INSTRUCTIONS TO FOLLOW —
Rewrite the lines from the line with "The width and height of the screenshot is (1268, 1092)." through the end of the records as a JSON list of strings, one string per line, with blank lines left out.

RECORDS SHOWN —
= = = = = = =

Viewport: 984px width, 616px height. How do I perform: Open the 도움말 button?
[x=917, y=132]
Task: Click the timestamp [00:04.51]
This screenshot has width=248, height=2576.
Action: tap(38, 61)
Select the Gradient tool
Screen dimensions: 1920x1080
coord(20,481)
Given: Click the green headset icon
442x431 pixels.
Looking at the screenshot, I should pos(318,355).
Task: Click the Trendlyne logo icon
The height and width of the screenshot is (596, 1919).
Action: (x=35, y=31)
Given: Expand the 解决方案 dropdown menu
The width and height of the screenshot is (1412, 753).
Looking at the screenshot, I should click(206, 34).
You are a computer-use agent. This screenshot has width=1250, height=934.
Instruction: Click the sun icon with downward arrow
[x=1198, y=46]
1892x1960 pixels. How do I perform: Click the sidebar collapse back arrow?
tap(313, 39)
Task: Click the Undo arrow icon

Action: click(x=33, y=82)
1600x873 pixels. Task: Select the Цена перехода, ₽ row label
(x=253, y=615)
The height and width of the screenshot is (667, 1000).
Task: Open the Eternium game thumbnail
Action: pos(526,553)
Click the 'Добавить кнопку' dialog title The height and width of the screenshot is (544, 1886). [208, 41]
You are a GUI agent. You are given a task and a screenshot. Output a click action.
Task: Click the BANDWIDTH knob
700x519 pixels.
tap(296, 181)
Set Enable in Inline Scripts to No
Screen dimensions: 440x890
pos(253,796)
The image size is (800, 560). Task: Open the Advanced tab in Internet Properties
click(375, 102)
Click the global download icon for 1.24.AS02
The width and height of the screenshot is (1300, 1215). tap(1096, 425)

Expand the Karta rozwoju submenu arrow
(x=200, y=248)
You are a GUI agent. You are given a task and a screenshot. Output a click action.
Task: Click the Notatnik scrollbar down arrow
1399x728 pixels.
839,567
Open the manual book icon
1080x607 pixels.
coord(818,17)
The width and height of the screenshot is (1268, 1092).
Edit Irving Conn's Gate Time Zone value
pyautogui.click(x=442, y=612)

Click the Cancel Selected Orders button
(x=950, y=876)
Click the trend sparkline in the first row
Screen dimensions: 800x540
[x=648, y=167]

= = = = = = =

EXPECTED ANSWER —
[
  "The width and height of the screenshot is (1268, 1092).",
  "Edit Irving Conn's Gate Time Zone value",
  "pyautogui.click(x=442, y=612)",
  "Click the Cancel Selected Orders button",
  "(x=950, y=876)",
  "Click the trend sparkline in the first row",
  "Screen dimensions: 800x540",
  "[x=648, y=167]"
]